[Saved entries]
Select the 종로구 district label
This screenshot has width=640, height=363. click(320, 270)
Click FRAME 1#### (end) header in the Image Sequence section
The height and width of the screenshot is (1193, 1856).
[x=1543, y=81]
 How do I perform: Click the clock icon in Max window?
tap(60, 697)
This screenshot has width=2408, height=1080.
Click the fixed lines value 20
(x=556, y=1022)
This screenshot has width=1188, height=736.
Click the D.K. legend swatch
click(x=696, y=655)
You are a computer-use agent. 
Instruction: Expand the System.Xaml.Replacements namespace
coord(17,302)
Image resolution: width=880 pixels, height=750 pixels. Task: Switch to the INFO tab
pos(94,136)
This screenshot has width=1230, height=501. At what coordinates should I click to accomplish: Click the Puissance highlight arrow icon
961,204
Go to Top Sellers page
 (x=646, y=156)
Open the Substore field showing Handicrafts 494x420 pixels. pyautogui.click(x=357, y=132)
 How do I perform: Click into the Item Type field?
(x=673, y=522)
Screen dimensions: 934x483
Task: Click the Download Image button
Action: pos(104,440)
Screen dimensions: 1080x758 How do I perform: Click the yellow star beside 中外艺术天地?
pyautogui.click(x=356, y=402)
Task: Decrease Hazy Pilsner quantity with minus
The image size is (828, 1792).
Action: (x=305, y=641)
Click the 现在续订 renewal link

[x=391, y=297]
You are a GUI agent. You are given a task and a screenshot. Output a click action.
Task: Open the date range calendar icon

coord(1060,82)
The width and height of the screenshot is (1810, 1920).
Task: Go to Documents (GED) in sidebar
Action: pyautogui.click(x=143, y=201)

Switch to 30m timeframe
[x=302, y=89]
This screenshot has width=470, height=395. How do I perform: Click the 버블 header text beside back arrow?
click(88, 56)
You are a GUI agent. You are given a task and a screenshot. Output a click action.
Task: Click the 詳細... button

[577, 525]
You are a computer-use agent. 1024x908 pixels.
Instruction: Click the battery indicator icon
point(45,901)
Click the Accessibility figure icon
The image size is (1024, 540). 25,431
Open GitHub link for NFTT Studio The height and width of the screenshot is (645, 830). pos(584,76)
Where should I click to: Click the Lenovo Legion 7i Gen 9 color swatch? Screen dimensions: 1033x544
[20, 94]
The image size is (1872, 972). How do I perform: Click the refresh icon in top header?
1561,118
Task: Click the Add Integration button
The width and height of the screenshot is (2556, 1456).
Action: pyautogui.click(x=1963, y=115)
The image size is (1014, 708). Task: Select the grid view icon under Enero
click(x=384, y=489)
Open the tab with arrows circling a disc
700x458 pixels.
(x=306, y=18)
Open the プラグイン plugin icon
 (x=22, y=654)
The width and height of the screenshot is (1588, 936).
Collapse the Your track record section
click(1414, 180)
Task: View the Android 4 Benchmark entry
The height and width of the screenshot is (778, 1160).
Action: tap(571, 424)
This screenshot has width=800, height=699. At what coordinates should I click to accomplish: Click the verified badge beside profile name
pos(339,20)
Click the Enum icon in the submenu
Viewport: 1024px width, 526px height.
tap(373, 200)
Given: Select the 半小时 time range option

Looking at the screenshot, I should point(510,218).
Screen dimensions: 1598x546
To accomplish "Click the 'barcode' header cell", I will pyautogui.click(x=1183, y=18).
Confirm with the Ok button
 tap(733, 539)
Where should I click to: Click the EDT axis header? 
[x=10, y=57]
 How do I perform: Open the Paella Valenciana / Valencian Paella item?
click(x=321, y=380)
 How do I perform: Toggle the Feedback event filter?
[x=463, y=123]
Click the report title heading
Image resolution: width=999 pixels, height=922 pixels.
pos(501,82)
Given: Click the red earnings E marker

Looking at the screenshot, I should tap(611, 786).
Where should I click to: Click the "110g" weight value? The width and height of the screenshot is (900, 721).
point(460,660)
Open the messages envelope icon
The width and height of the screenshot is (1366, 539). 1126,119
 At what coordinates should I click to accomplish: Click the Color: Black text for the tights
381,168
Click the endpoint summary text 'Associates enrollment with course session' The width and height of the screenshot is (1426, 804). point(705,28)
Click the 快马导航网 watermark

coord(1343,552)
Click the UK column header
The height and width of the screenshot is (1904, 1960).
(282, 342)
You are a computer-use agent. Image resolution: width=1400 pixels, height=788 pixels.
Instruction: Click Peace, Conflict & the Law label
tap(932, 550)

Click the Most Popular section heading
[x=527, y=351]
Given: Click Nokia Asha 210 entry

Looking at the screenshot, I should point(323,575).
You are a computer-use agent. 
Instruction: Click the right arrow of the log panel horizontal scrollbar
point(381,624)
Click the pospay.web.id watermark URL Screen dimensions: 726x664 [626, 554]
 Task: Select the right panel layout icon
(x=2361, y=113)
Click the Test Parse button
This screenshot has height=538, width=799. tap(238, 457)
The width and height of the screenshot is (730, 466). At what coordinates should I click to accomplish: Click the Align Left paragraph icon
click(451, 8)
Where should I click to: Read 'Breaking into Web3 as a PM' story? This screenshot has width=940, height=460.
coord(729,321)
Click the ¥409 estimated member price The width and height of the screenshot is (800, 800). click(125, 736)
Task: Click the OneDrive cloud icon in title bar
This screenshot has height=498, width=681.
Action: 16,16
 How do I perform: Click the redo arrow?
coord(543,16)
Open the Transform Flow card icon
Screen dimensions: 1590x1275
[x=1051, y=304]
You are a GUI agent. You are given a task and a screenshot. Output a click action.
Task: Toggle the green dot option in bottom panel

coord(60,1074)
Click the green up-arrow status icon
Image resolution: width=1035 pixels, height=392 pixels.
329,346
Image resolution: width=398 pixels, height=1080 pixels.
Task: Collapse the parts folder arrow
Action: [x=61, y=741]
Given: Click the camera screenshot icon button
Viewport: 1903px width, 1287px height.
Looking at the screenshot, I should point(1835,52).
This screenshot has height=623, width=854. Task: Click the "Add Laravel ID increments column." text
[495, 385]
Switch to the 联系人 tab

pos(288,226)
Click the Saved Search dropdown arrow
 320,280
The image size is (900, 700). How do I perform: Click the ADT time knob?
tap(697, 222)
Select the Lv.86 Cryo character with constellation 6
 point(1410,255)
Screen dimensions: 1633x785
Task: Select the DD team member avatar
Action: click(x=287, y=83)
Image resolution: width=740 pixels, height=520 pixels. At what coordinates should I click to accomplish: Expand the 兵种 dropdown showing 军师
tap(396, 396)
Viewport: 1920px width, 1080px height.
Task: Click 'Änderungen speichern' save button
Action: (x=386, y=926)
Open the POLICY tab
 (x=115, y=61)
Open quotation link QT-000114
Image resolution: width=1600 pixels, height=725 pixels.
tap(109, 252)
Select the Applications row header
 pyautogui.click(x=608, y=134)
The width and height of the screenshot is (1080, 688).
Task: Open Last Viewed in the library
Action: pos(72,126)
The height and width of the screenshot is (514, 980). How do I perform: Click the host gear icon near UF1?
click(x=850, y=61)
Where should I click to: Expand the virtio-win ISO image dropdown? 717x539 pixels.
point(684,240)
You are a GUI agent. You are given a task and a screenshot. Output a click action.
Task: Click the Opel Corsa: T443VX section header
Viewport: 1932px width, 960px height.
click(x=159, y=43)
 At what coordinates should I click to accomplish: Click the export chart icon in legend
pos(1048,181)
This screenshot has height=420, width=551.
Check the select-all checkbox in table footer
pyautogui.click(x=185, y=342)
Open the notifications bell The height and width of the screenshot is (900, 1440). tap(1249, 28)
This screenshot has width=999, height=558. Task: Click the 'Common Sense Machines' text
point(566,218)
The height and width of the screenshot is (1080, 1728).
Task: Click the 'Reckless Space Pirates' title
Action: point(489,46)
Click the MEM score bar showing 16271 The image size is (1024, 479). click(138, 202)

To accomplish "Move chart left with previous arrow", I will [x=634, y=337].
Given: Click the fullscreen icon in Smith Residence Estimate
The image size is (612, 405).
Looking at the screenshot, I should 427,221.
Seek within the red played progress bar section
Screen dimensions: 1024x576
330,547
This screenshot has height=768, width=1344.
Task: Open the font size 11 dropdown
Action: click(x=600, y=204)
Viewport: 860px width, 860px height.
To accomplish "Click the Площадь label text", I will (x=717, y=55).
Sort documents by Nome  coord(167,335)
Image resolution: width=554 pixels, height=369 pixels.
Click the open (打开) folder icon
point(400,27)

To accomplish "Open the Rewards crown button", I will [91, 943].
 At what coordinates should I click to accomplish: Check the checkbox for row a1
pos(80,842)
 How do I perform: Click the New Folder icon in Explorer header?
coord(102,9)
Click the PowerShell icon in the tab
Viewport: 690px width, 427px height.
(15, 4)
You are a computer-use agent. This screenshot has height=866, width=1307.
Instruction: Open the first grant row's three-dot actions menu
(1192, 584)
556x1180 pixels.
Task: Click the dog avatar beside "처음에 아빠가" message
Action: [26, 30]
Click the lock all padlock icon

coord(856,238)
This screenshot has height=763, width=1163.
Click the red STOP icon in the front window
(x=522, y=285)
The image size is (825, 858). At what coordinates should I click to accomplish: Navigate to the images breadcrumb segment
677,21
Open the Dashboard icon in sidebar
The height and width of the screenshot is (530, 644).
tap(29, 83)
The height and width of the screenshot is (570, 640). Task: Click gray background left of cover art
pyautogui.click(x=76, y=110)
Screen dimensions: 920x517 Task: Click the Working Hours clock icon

HOW TO COMPLETE THIS TASK:
In the entries above, the lines from the one bearing "Click the Accessibility figure icon" up to and including the one bearing "Task: Click the Add Integration button" should be transcribed exactly; no other line is wanted.

REPLY:
Click the Accessibility figure icon
The image size is (1024, 540). 25,431
Open GitHub link for NFTT Studio The height and width of the screenshot is (645, 830). pos(584,76)
Where should I click to: Click the Lenovo Legion 7i Gen 9 color swatch? Screen dimensions: 1033x544
[20, 94]
The image size is (1872, 972). How do I perform: Click the refresh icon in top header?
1561,118
Task: Click the Add Integration button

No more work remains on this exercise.